The results from the BBD model for FAC are shown in Table 3. Of all the 6 factors analyzed, only age was significantly and positively associated with FAC (p = 0.015). Number of live births (p = 0.095), race (p = 0.096) and current OC use (p = 0.077) trended towards association with FAC. No significant interaction was identified. Compared to younger women, middle-aged women were more likely to have FAC (OR = 2.029, 95% CI = 1.232–3.344).
The results from the FA model are shown in Table 4. Number of live births (p<0.0001) and age (p<0.0001) were significantly associated with FA. The interaction between age and number of live births was also significant (p = 0.006). Specifically, significant associations were detected for younger women (<41 years) but not for other age groups, and the number of live births was negatively associated with FA. There was a trend that HRT use, combination or estrogen-only, was negatively associated with FA (p = 0.102).
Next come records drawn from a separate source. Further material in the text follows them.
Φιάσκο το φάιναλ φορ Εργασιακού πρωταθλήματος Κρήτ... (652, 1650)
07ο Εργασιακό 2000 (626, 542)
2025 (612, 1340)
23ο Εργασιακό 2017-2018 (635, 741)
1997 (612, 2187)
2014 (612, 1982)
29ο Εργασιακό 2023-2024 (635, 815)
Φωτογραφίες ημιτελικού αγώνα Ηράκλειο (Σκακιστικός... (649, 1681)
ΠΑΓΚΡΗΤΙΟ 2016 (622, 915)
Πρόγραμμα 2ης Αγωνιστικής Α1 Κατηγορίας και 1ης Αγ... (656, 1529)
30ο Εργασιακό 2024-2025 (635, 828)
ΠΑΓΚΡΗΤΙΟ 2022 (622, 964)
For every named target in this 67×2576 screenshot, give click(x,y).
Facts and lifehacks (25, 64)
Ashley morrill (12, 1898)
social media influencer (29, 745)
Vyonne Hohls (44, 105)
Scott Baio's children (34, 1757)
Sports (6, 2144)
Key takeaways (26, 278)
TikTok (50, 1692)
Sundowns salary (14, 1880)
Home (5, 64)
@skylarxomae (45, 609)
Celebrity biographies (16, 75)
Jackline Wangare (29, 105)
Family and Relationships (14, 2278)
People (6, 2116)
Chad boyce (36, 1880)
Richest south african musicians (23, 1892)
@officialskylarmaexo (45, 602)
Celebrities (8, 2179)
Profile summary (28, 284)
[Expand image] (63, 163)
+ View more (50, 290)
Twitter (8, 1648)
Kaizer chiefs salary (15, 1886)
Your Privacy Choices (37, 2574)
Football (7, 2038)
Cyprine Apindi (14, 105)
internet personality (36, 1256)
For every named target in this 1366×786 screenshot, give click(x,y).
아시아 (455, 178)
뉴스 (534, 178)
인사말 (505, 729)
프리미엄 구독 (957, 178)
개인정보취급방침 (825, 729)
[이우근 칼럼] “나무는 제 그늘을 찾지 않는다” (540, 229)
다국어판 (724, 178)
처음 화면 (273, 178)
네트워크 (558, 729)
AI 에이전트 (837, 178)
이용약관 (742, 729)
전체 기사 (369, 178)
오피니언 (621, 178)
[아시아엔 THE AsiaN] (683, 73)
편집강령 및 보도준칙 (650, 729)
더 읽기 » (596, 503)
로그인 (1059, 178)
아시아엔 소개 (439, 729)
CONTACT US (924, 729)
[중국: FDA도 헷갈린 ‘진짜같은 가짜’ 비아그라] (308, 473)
Table 5 shows modeling results for FCC. Age (p<0.0001), race (p<0.0001), current OC use (p<0.0001), and BMI (p<0.0001) were significantly associated with FCC. Compared to younger women, older and middle-aged women were at higher risk of developing FCC, and older women trended towards a lower risk of developing FCC when compared to middle-aged women. Regarding race, AA women were at a lower risk, compared to CA women. The association of current OC use with FCC depended on BMI as demonstrated by the significant interaction between the two variables (p = 0.043). In women with a BMI<25 kg/m2, current OC use negatively associated with FCC. On the other hand, in women not currently using OC, those with a BMI≥25 kg/m2 had a lower risk for FCC.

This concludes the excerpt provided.